Indian Journal of Urology
CASE REPORT
Year
: 2002  |  Volume : 19  |  Issue : 1  |  Page : 80--81

Renal cell carcinoma presenting as hypertension


Dharm Raj Singh, K Gaitonde, N Santoshi, N Patil, V Srinivas 
 Department of Urology and Uro-Oncology, P.D. Hinduja National Hospital, Mumbai, India

Correspondence Address:
V Srinivas
P.D. Hinduja National Hospital & Medical Research Centre, V.S. Marg, Mahim, Mumbai - 400 016
India

Abstract

A case of renal cell carcinoma presenting as hyperten­sion is described with a brief review of the literature. Iso­lated hypertension is a rare form of presentation and shows the potential of reversibility of hypertension after surgical extirpation of the tumour



How to cite this article:
Singh DR, Gaitonde K, Santoshi N, Patil N, Srinivas V. Renal cell carcinoma presenting as hypertension.Indian J Urol 2002;19:80-81


How to cite this URL:
Singh DR, Gaitonde K, Santoshi N, Patil N, Srinivas V. Renal cell carcinoma presenting as hypertension. Indian J Urol [serial online] 2002 [cited 2020 Nov 28 ];19:80-81
Available from: https://www.indianjurol.com/text.asp?2002/19/1/80/37396


Full Text

 Case Report



A 39-year-old male complained of headache and palpi­tation of a few weeks' duration. He was subsequently di­agnosed to have hypertension (BP=190/120 mmHg) at an outside hospital. He was put on amlodepine and a tranquilizer for blood pressure. Physical examinations in­cluding fundoscopy was essentially normal. His serum creatinine was 0.9 mg/dl and hemoglobin was 14.6 gm/dl. The urinalysis was normal. He continued to have high blood pressure (140/100 mmHg) despite the medication. He was subjected for further investigations to determine the aetiology of the hypertension. 24 hour urinary vanilly­mandelic acid was normal. Ultrasonography and CT scan of abdomen revealed a 4.5 cm well circumscribed, mixed density, enhancing mass confined to the left kidney with­out any lymph nodes or vascular thrombus. Metastatic work-up including liver function tests, chest x-ray and bone scan were normal. A clinical diagnosis of renal carcinoma was made and he was subjected to a left radical nephrec­tomy. The postoperative period was uneventful. His blood pressure became normal postoperatively and he did not require any antihypertensive medicine. The histopathol­ogy revealed stage I, grade III renal cell carcinoma (clear cell type). The patient is asymptomatic at 6 months of fol­low-up and his blood pressure is normal without any anti­hypertensive drugs.

 Comments



The incidence of renal cell carcinoma in United States is 2700 cases in a year. It constitutes 3% of adult cancer cases' of and 85% of all renal tumours. The common pre­senting symptoms are hematuria (60%), pain (40%) and abdominal mass (40%). This classical triad occurs in about 10% of cases. Although most of the patients present with one of the above symptoms, renal cell carcinoma can pro­duce a variety of para-neoplastic symptoms mimicking other illnesses like anemia, hypercalcemia, fever, hyper­tension, raised erythrocyte sedimentation rate (ESR), and Stauffer's syndrome. It may be due to the local effect of the tumor or due to secretion of hormonelike substances from the tumour.

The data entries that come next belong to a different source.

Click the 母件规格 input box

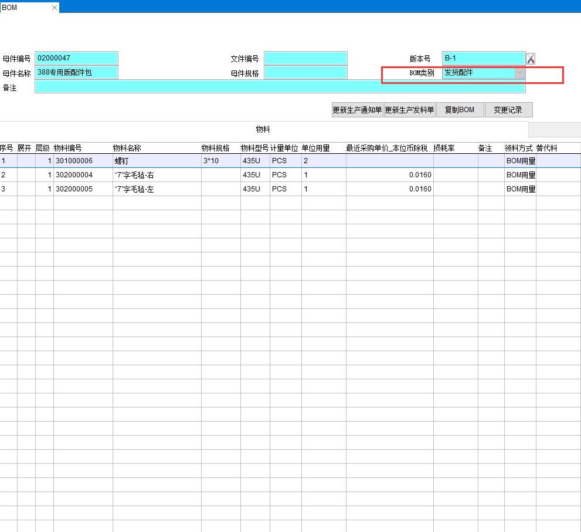click(x=305, y=73)
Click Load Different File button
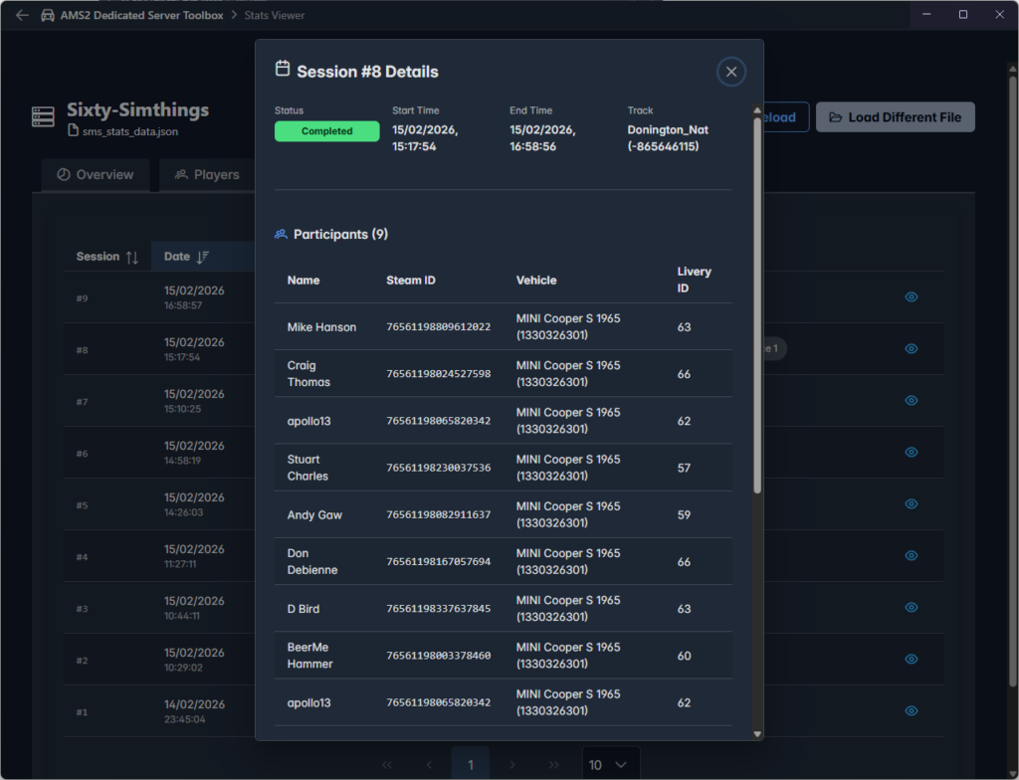This screenshot has width=1019, height=780. click(895, 117)
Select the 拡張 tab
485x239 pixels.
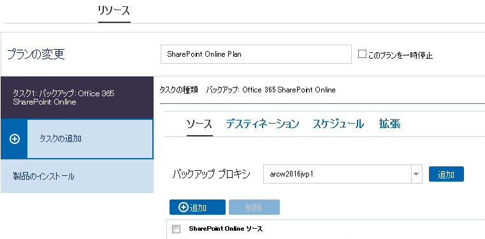click(x=390, y=124)
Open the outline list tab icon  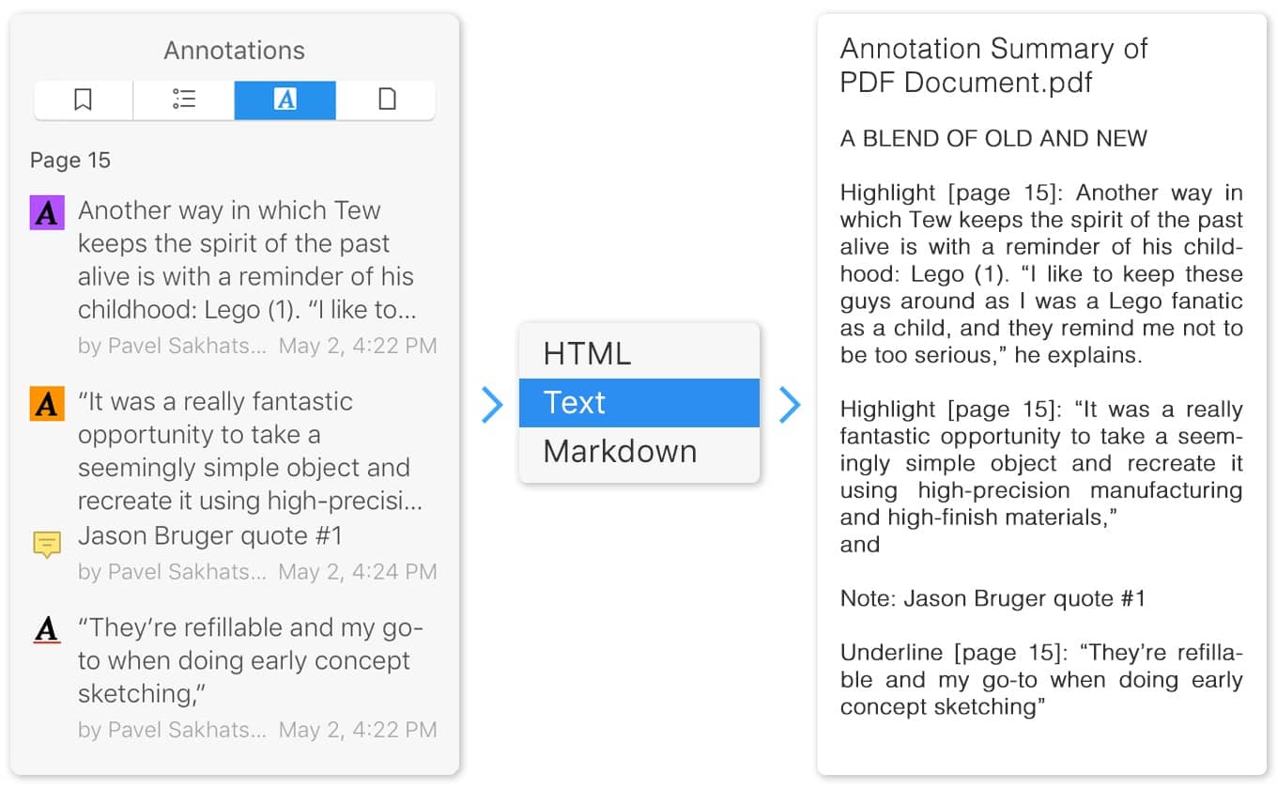click(x=184, y=100)
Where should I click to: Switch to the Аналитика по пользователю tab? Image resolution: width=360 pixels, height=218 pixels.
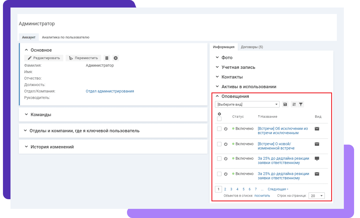pyautogui.click(x=65, y=37)
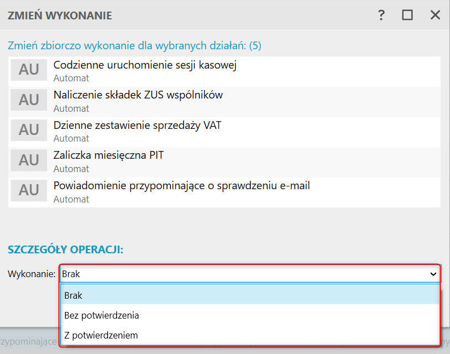Click the Wykonanie field label
This screenshot has height=354, width=450.
pyautogui.click(x=32, y=274)
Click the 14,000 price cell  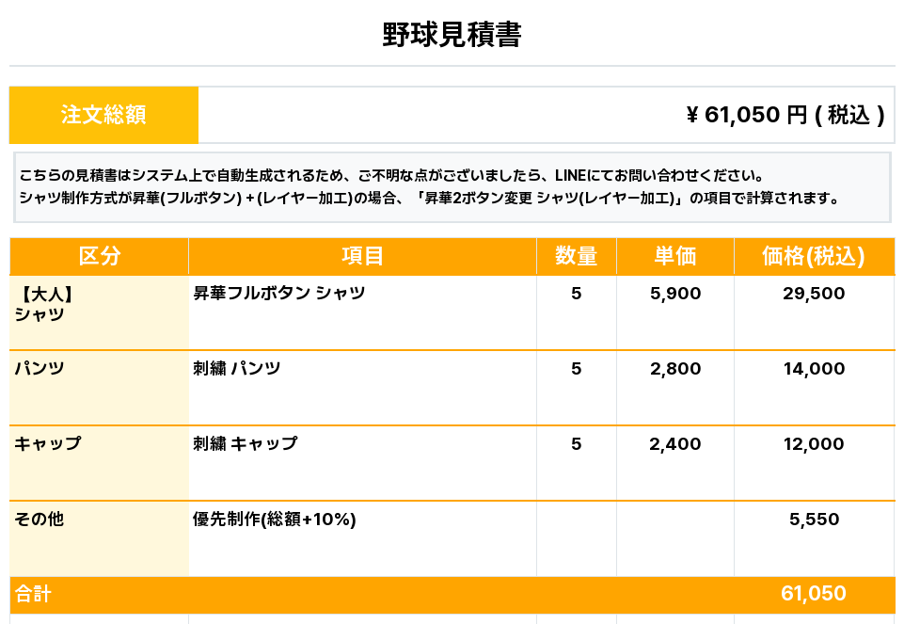[814, 369]
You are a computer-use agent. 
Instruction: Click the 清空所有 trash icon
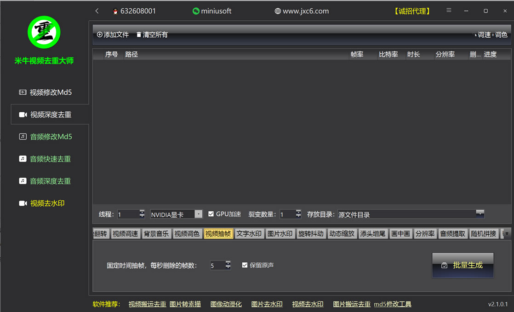click(139, 35)
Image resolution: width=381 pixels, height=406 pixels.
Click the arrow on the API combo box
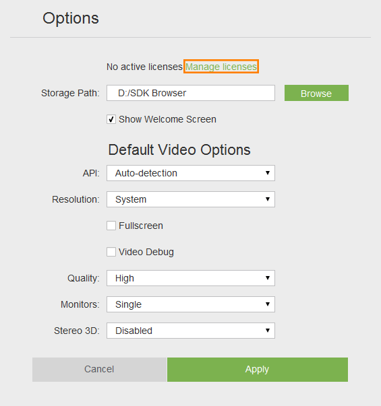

Hypertension is reported in 14% to 35% of patients pre­senting with paraneoplastic syndrome. [1] Various mecha­nisms proposed for the etiology of hypertension in renal cell carcinoma are hyperreninemia, renal arteriovenous fistula, polycythemia, hypercalcemia, ureteral obstruction and elevated intracranial pressure secondary to cerebral metastasis. [2]

Hypertension as the only presenting symptom in renal cell carcinoma is rare. [1] In one study, almost all the pa­tients who had hypertension due to renal cell carcinoma also had one or more other symptoms. [3]

This case highlights that rarely renal cell carcinoma is the sole cause of hypertension and this fact should be borne in mind while working up hypertensive patients. If diag­nosed early, the hypertension is reversible with surgery and the patient can avoid unnecessary medication. More importantly, the tumour is removed at a curable stage and the overall prognosis can be excellent.

References

1Moein MR, Dehghani VO. Hypertension : A rare presentation of renal cell carcinoma. J Urol 2000 (Dec); 164(6): 2019.
2Sufrin G, Chasan S. Golio A et al. Paraneoplastic and serologic syndromes of renal adenocarcinoma. Semin Urol 1997: 7 : 158­-171.
3Trifa M, Langer W, Hadj Slimane M et at. Renal cell adenocarci­norna : report of 64 cases. Ann Urol (Paris) 1997: 31: 117.